Gold objects, anatomical motifs and sculptural adornment carry the house’s long tradition of fashion as symbolism.

Schiaparelli and the Riddle of Fashion
Mariana Baião Santos

At Schiaparelli, every collection begins with a question about what fashion can be. For Autumn Winter 2026, creative director Daniel Roseberry titled the show “The Sphinx. The reference is precise. In mythology the sphinx guards knowledge and poses riddles. Roseberry used the figure as a way of thinking about the contradictions that have always shaped the house.

Schiaparelli

The timing of the collection gives that idea particular weight. In a few weeks the Victoria and Albert Museum will open Schiaparelli: Fashion Becomes Art, a major retrospective dedicated to Elsa Schiaparelli. Elsa was one of the first designers to treat fashion as a conceptual medium. A dress could carry drawer pulls on its pockets, hinting at hidden dimensions of the psyche. Another could display an embroidered skeleton, revealing the body beneath the surface. These gestures questioned the idea that clothing exists only to flatter or decorate.

Schiaparelli

That tension sits at the centre of Roseberry’s work today. Fashion remains a global business built on product, scale and desirability. It is also one of the most immediate forms of self expression. Both realities coexist. The sphinx becomes a symbol of that paradox.

Schiaparelli

The runway reflected that balance. The silhouettes carried a strong sense of control. Tailoring anchored much of the show, with sharply cut jackets and coats establishing a disciplined structure. Black dominated the palette, with gold and ivory tones appearing in evening looks. The restraint allowed the craftsmanship of the garments to come forward.

Schiaparelli

Across the collection, surrealist gestures appeared in measured moments. A keyhole as inverted neckline, accessories introduced sculptural elements that echoed the house’s long dialogue with art. Gold jewellery appeared in fragments of the body and abstract forms, continuing a visual language that has become synonymous with Schiaparelli.

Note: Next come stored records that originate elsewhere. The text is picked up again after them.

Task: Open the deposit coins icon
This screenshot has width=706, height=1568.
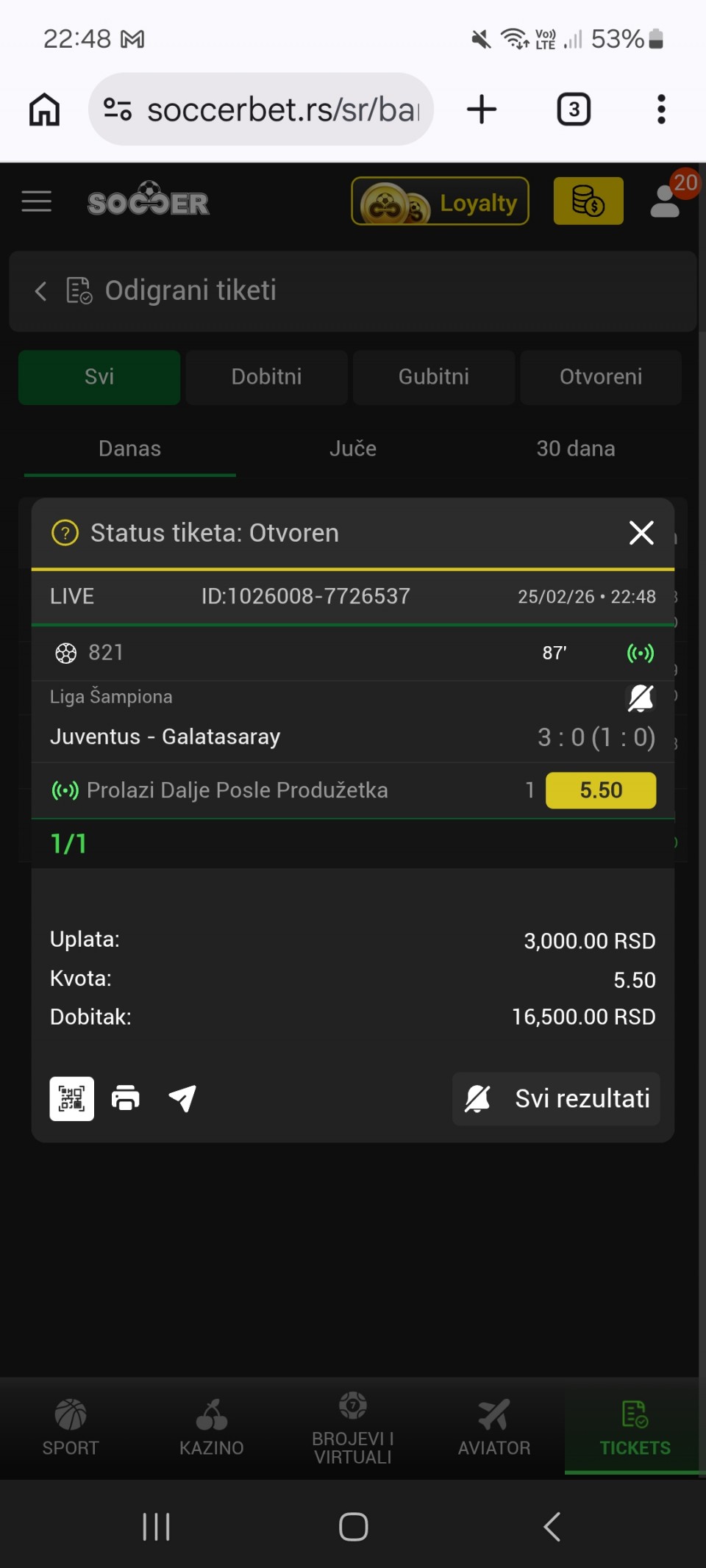Action: tap(588, 201)
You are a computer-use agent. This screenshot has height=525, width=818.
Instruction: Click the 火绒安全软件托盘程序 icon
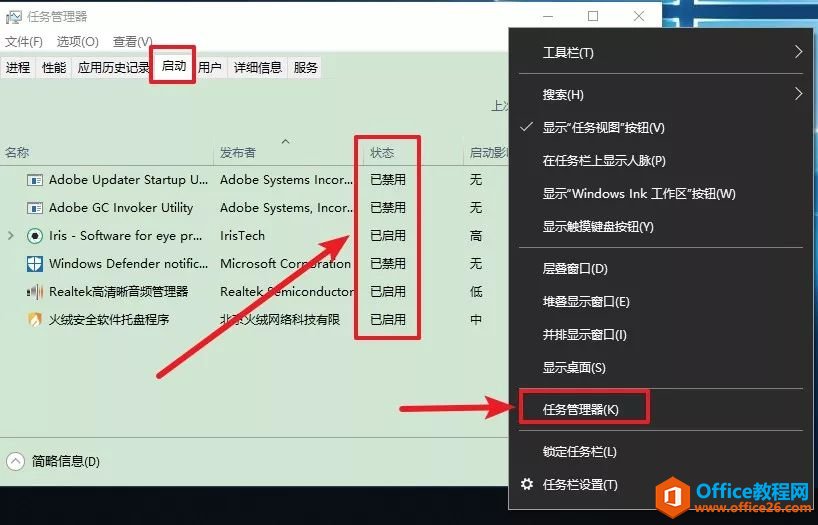point(35,320)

Roseberry understands the mythology of the house he leads. Elsa Schiaparelli collaborated with surrealist artists such as Salvador Dalí and Jean Cocteau, turning fashion into a playground for symbolism. Her garments invited interpretation. They suggested that clothing could operate as an idea.

Schiaparelli

“The Sphinx” extends that conversation into the present. The collection asks what happens when fashion attempts to inhabit two worlds at once. On one side stands the industry with its demand for product and visibility. On the other stands the enduring desire to use clothing as a vehicle for imagination.

Schiaparelli

The answer, for Schiaparelli, is that the tension itself becomes the point. The sphinx never offers a simple explanation. It presents a puzzle and waits for the viewer to decide how to read it.